From finding the necessary datasets, creating training, validation and testing datasets, using transfer learning to train a model to detect the presence of deer to evaluation to deployment.

You can find all of the code and write up on my github repo.

Step 1: Downloading a dataset of Deer images and Landscape images from Kaggle

Two Kaggle datasets were used; deer dataset and a landscape background dataset.

Step 2: Create a script to currate a train/validation/test dataset of the Kaggle images

From the raw dataset, create a new dataset of train/validation/test images and create the supporting folder structure.

See the script, make_datasets.py

Step3: Using transfer learning, train a Keras model to detect the presence of deer.

See the script, model_train.py

We start with a MobileNetV3 model, using the imagenet weights and remove the top fully connected portion. We create a new fully connected dense top model and retrain the top section.

Step 4: Evaluate the model on the test data

See the script, evaluate_model.py

In this script, we use the test data that we created in Step 2, along with images and video collected from the backyard bird feeder. I purposefully did not use images from the actual backyard because I wanted to see if I could train the model and have it generalize to the actual location without seeing images of the actual location.

Normally you want to train with data that is as close to your ‘production’ environment as possible.
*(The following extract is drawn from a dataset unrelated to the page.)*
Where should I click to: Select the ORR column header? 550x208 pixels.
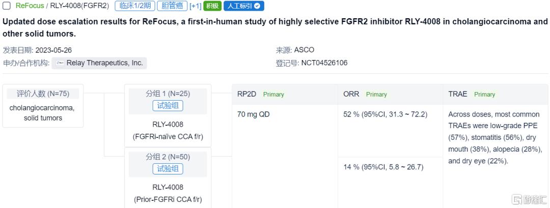[351, 94]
Again, I used this as an experiment.

Step 5: Test with video

See the script, detect_video.py — video-file datasets/backyard/movies/test_deer.MOV

So far all of this has been executed on my MacBook Pro — but I really want to deploy to the OAK-1 device and run it from my Raspberry Pi.

When you run this detect_video.py script locally, make a mental note of the performance. You will see running it on the OAK-1 is much faster.
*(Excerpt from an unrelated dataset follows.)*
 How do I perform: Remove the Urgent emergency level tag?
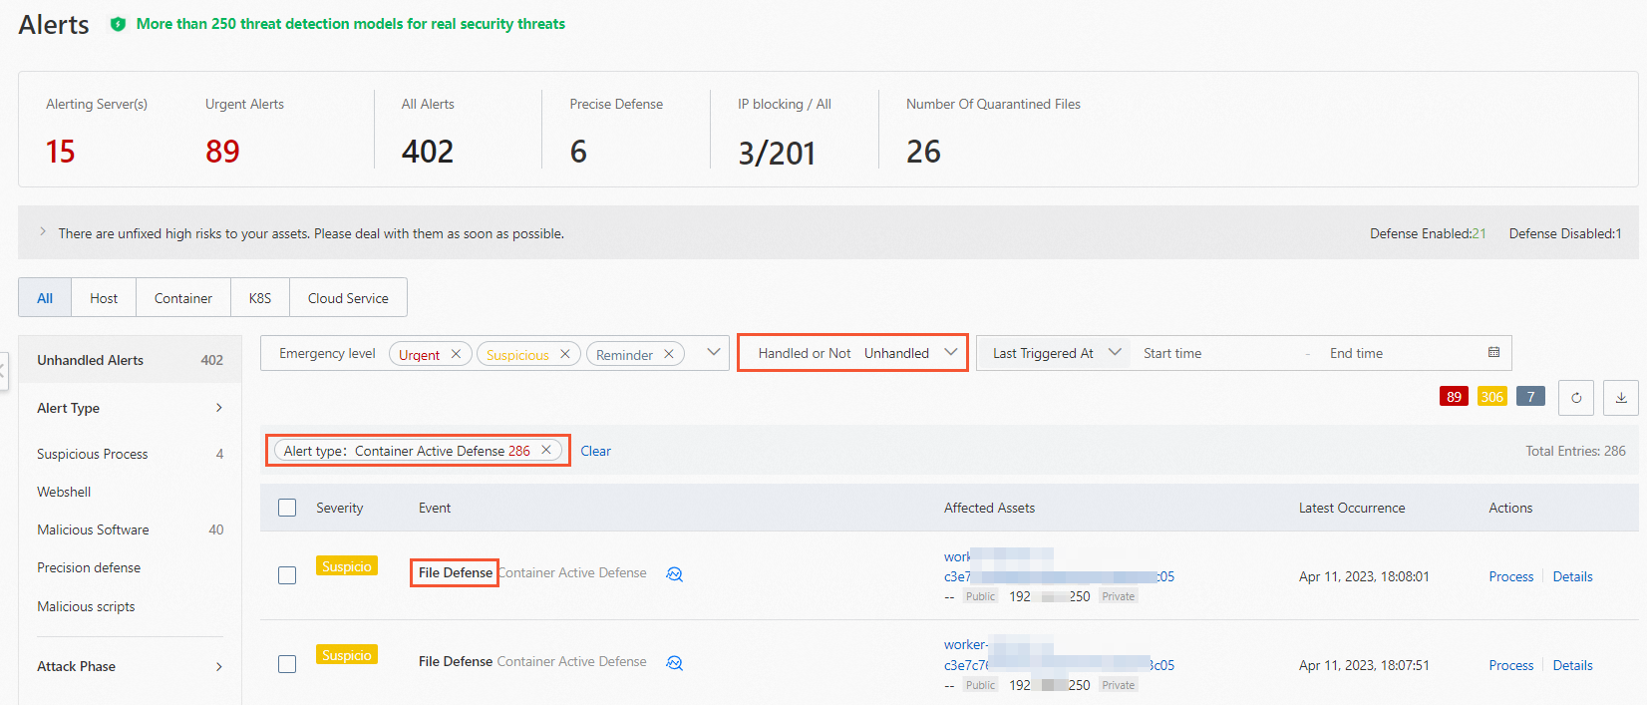tap(456, 354)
Step 6: OAK-1 and Raspberry Pi

We need to install three additional libraries

pip install openvino-dev
pip install blobconverter
pip install depthai

See the script, create_openvino.sh

In my previous article, I covered the details of how to convert a Keras model to an OpenVINO format to run on the OAK-1.

When deploying to the Raspberry Pi. If you try to run the OAK-1 and the RaspberryPi does not recognize the device. Try running the following:

echo 'SUBSYSTEM=="usb", ATTRS{idVendor}=="03e7", MODE="0666"' | sudo tee /etc/udev/rules.d/80-movidius.rules
sudo udevadm control --reload-rules && sudo udevadm trigger

You can find information on this issue on the Luxonis Troubleshooting page

Wrap up

I am going to call this project a success. While I would now pull images from the backyard, and from the OAK-1 from where I would have it setup to better train on ‘production’ like images, I thought the performance of the model was acceptable and the performance of the system using the OAK-1 was great.

You can find a more detailed writeup, the source code and all of training data on my Github repo.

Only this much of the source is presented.